Team:Tuebingen/Design
Introduction
As we planned to build a very sensitive measurement system, we looked for a set of plasmids that allow a continuous and stable expression of our proteins, and offer a choice of several yeast selectable markers. In the iGEM registry we found the pTUM100-104 vector series, which was established by Team TU Munich in 2012, and the pRS315 vector with different promoters and terminators from Team UCSF in 2008.

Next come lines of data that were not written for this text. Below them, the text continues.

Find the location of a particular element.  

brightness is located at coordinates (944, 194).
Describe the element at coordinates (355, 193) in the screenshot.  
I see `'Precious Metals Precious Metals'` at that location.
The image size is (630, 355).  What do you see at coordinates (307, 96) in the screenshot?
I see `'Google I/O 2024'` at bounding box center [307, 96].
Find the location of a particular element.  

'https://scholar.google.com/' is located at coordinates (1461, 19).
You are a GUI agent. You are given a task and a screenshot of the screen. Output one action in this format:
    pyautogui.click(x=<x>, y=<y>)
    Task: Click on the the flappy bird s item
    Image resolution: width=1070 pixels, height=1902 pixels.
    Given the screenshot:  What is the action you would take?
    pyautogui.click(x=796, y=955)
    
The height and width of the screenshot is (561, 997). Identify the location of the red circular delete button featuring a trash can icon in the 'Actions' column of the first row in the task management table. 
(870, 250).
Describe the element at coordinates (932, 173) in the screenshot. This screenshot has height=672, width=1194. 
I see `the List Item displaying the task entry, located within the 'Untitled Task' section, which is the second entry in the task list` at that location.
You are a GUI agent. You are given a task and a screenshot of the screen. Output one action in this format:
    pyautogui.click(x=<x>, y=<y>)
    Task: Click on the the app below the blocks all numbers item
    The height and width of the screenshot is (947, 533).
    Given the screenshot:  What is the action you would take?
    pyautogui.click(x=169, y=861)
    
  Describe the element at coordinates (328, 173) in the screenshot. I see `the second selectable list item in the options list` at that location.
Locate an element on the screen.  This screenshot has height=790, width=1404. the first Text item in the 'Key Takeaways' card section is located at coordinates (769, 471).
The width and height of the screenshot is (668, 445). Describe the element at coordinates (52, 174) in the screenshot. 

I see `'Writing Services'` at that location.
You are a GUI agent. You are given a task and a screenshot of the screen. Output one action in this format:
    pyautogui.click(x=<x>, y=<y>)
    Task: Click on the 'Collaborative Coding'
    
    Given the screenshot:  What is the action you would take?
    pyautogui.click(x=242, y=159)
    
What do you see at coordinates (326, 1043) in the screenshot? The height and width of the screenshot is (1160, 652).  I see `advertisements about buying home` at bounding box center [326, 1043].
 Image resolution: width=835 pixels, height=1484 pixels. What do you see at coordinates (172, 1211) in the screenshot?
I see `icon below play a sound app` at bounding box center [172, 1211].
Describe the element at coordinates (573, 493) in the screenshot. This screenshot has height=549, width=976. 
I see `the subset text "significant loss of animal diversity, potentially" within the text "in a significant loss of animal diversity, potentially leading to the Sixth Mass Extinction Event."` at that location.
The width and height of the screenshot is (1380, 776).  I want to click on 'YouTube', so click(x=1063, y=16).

We decided to use the pTUM vector series to characterize our simple parts since these plasmids are RFC25 compatible, replicate to high-copy numbers in E.coli and yeast and contain built-in terminators and different promoters. Unfortunately, the pTUM plasmid series only has the URA3 selection marker. We therefore cannot use the pTUM vectors to characterize our composite parts (Caged-Cre and Stop-Cassette), which need to be cotransfected. For our complex parts we decided to use the pRS plasmid system.
The pRS vector series
These vectors encode an ampicillin resistance gene and replicate to high-copy numbers in E.Coli. Furthermore, the CEN6/ARS4 (Chromosome VI centromere/Autonomously Replicating Sequence 4) cassette ensures that the plasmid stays at a low copy number in yeast, because they are treated as pseudo chromosomes (1-2 plasmids/cell). pRS315 is part of a vector series containing four different plasmids (pRS313-316). Each contains a different auxotrophy marker HIS3, TRP1, LEU2 and URA3 respectively, (compare figure 1). Since the pRS315 and the other pRS plasmids are not compatible with the BioBrick standard, we decided to alter the pRS313, 315 and 316 to make them RFC10 compatible. [Sikorski 1989]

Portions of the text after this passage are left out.